* **SOURCE TEXT**
I loved that: my "go-power".  Sally's right.  If I don't reach my goals, we'll be okay.  We'll have a roof over our heads, food in our bellies, and clothes over our bodies.  My child will love me whether or not I reach my goals.  So, why continue?  When I was young I was talking to my father.  I don't remember what about, but I remember I said the words "I quit" and my father sternly, loudly but not quite yelling said, "Don't you EVER say that again."  I remember trying to ask what was it that I said and but he continued with "You DO NOT quit".  I thought to myself (was too scared to say it out loud) "ooooookaaaaay" and I left.  My father was a quiet man so when he raised his voice it that was one of those situations were they just stick with you.


(photo source)

* **GIVEN ENTRIES**
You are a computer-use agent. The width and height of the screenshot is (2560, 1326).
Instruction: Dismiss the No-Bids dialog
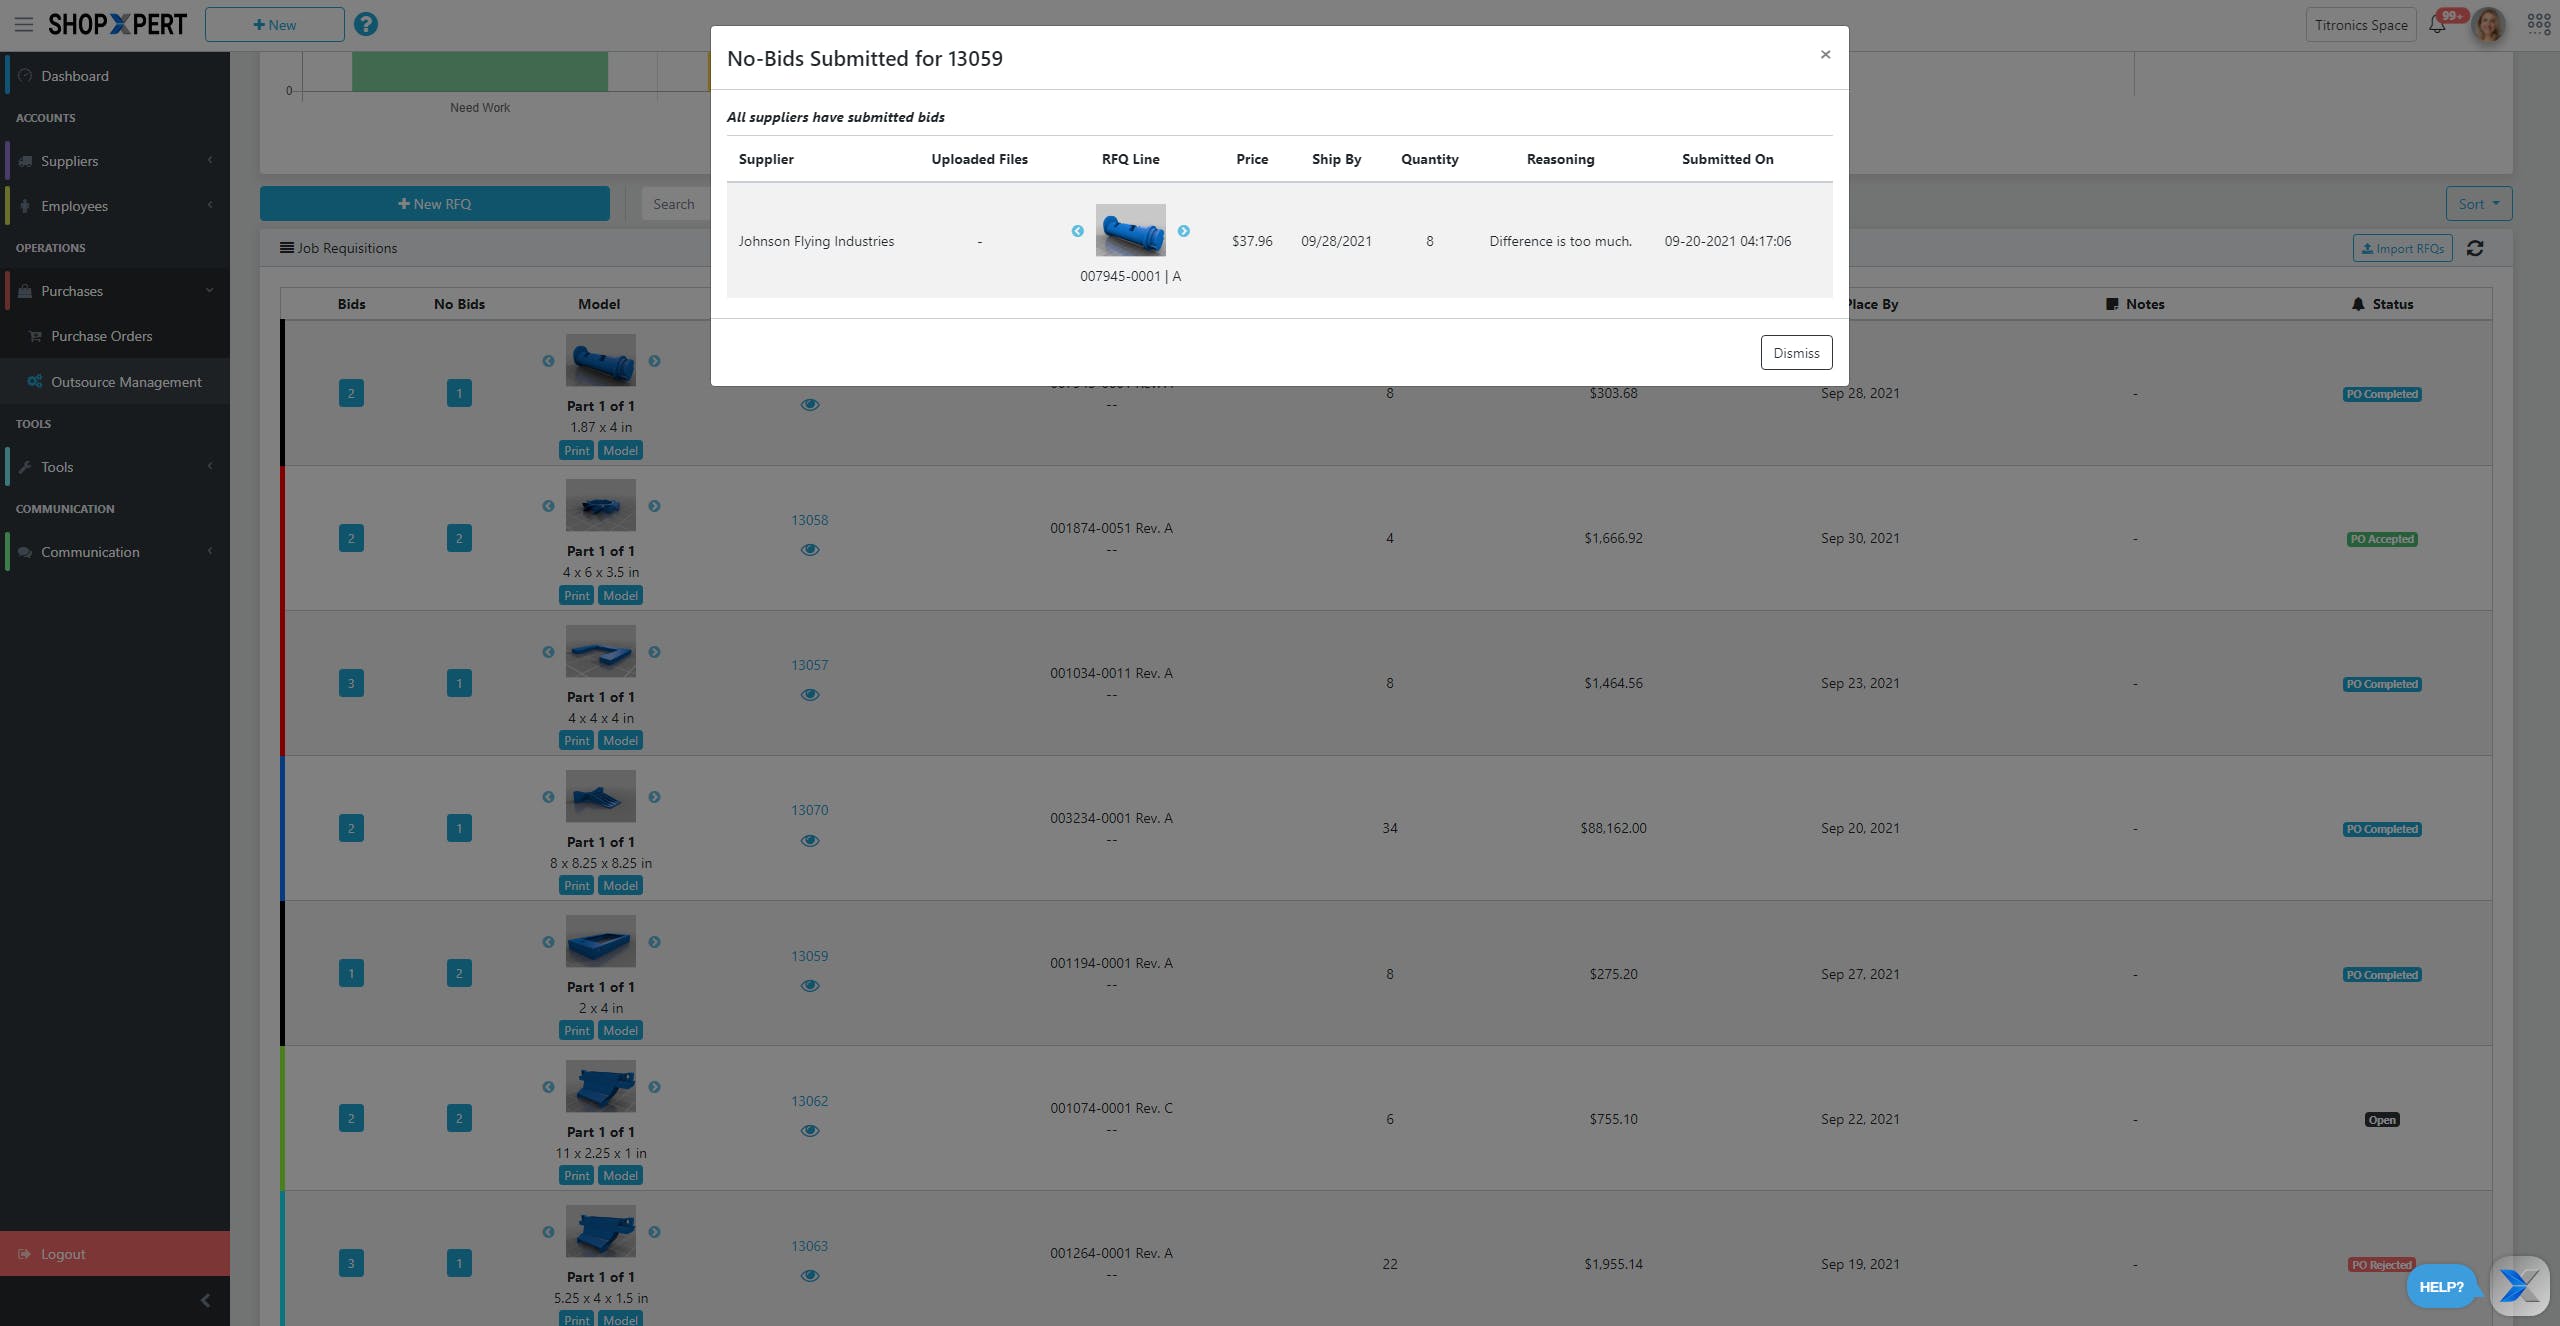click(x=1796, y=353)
---
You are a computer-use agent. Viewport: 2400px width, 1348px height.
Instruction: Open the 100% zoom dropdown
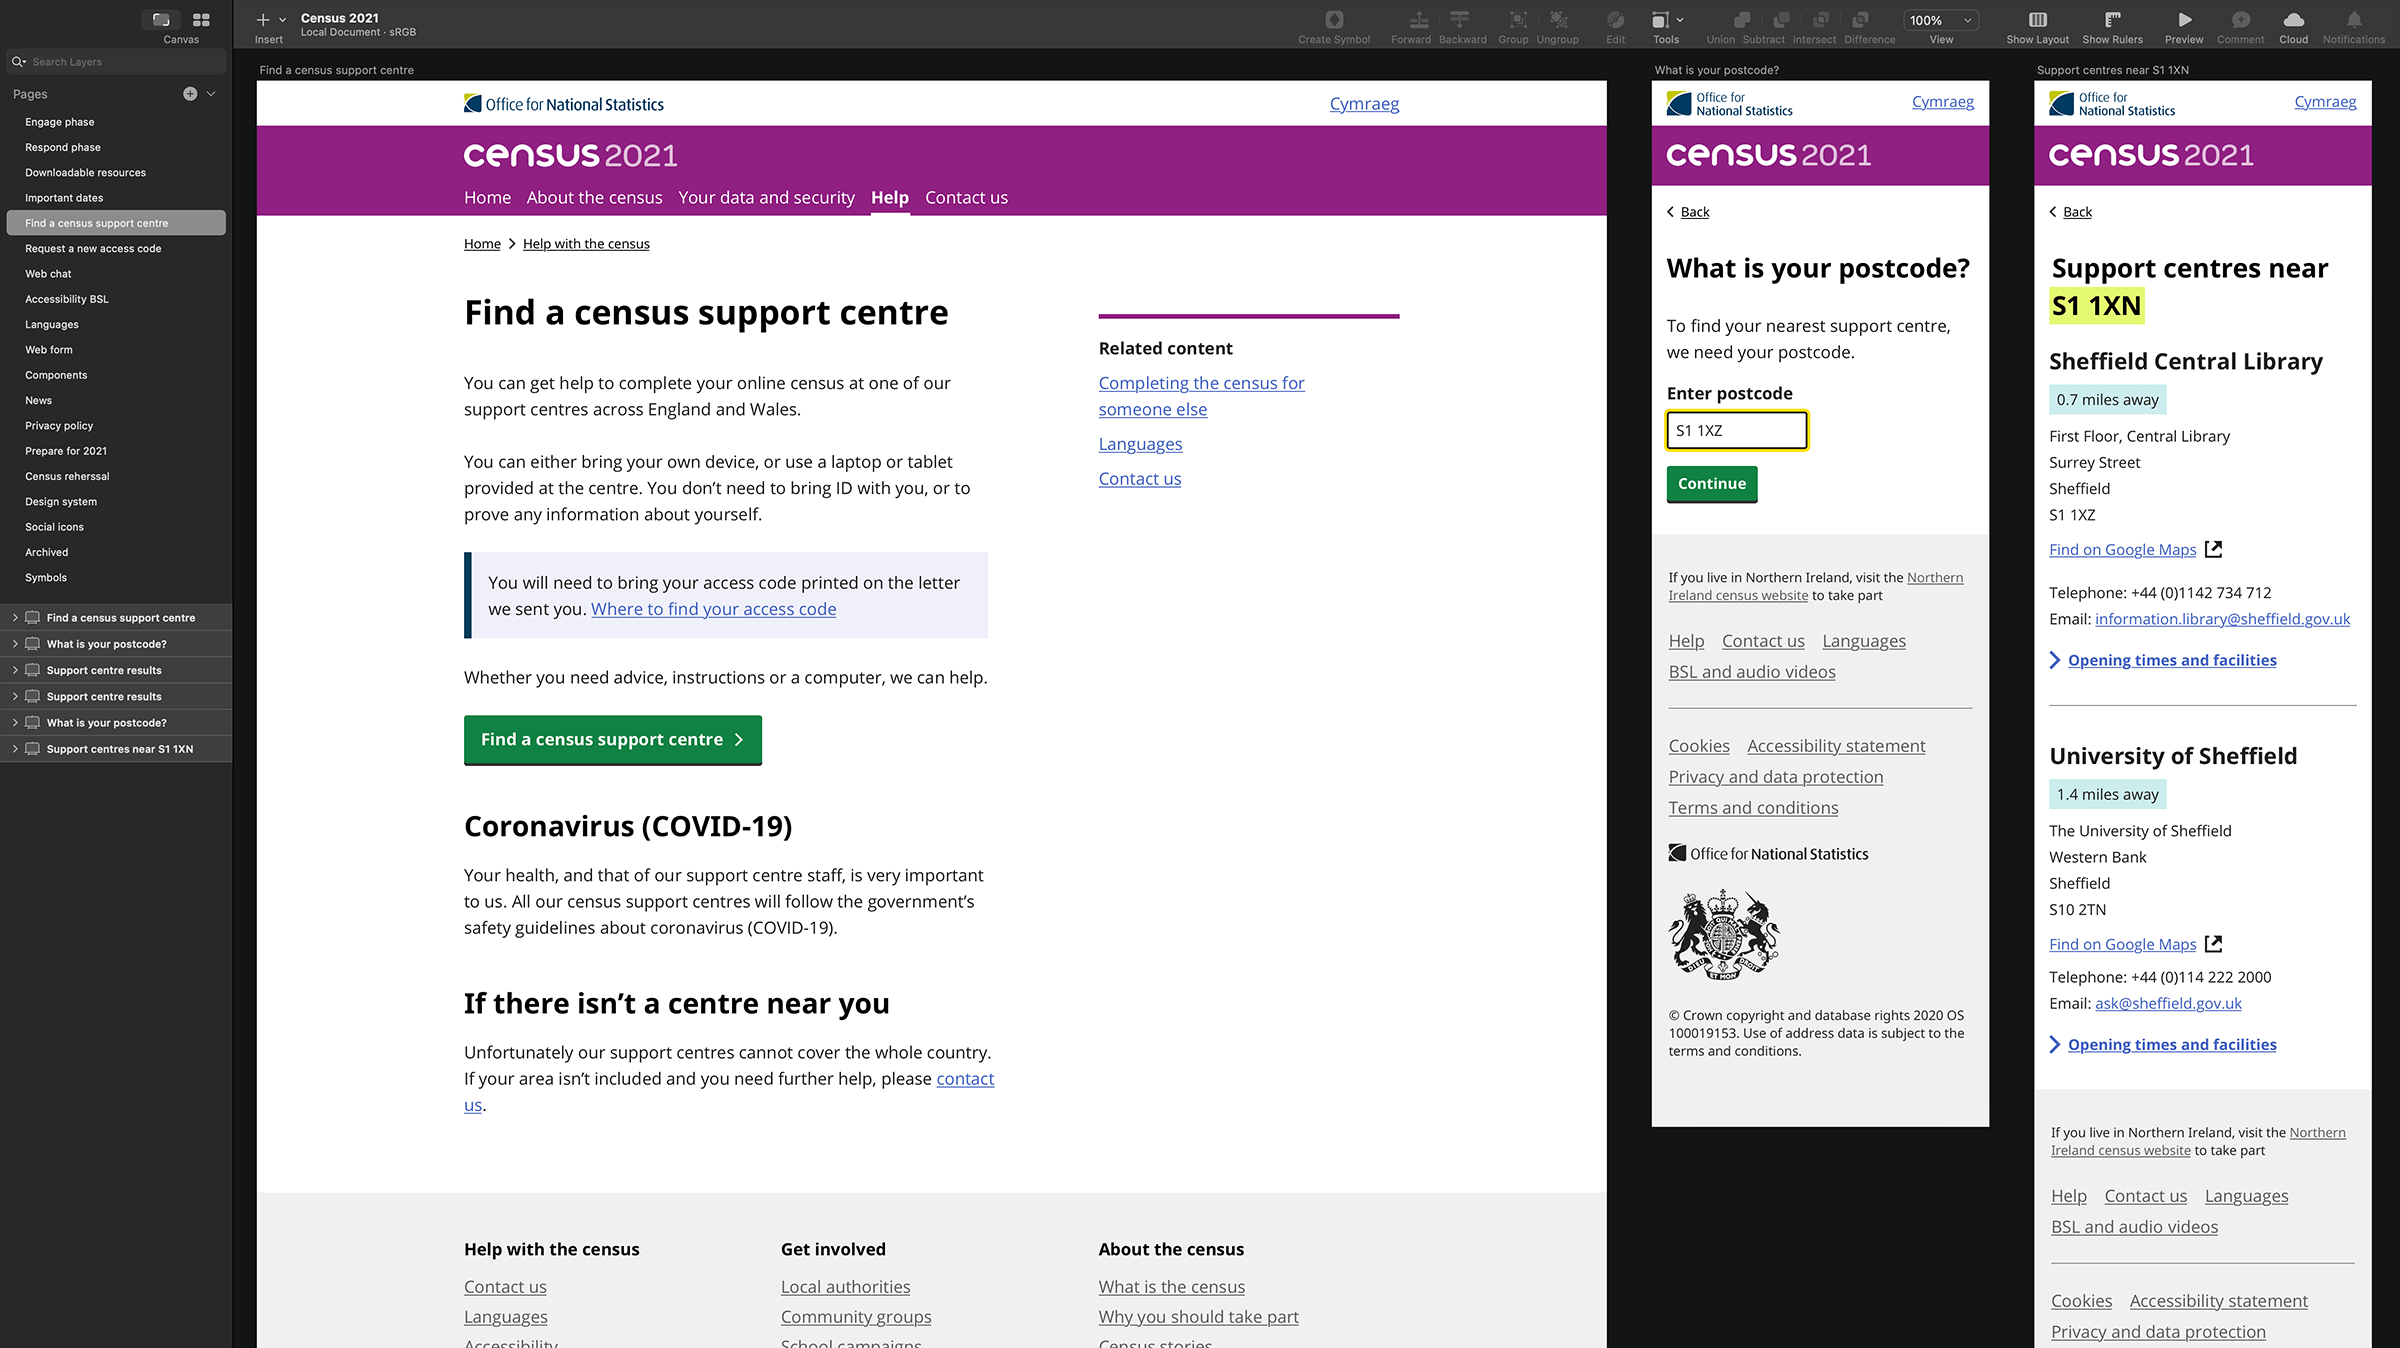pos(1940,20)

* **GIVEN REQUEST 1**
List the three things the passage about quitting says the family will still have even if the writer's goals are not reached.
* **GIVEN REQUEST 2**
Write a continuation of the passage about quitting, starting after its final line.
The rows have no connection to the passage about quitting.

* **TASK RESULT 1**
- A roof over their heads
- Food in their bellies
- Clothes over their bodies

* **TASK RESULT 2**
As I got older I went by "Never live with the 'What if...?'"  I realized it's the worst thing a person could do to themselves.  You don't want to reach a point in your life where you ask yourself "What if I WOULD'VE done that?"  You owe it to yourself to at least try.  Then once you try, if you reach an obstacle, you owe it to yourself to try again.  When you feel you reach a major wall, stand back, reassess the situation and goal, collect yourself, and try again.  Why do I keep trying?  Because I don't want to reach a certain point in my life or an age where i ask myself "What if I didn't quit?  What would've happened?"  I want to teach my child to keep going.  I want to be able to tell him I kept trying.  There will be a point where some things are just not possible and a person has to be smart enough to see when that point is reached.  For now, I haven't reached it because all of my obstacles and challenges  I can face and overcome with time.  Time passes, but my time isn't up yet.  ;)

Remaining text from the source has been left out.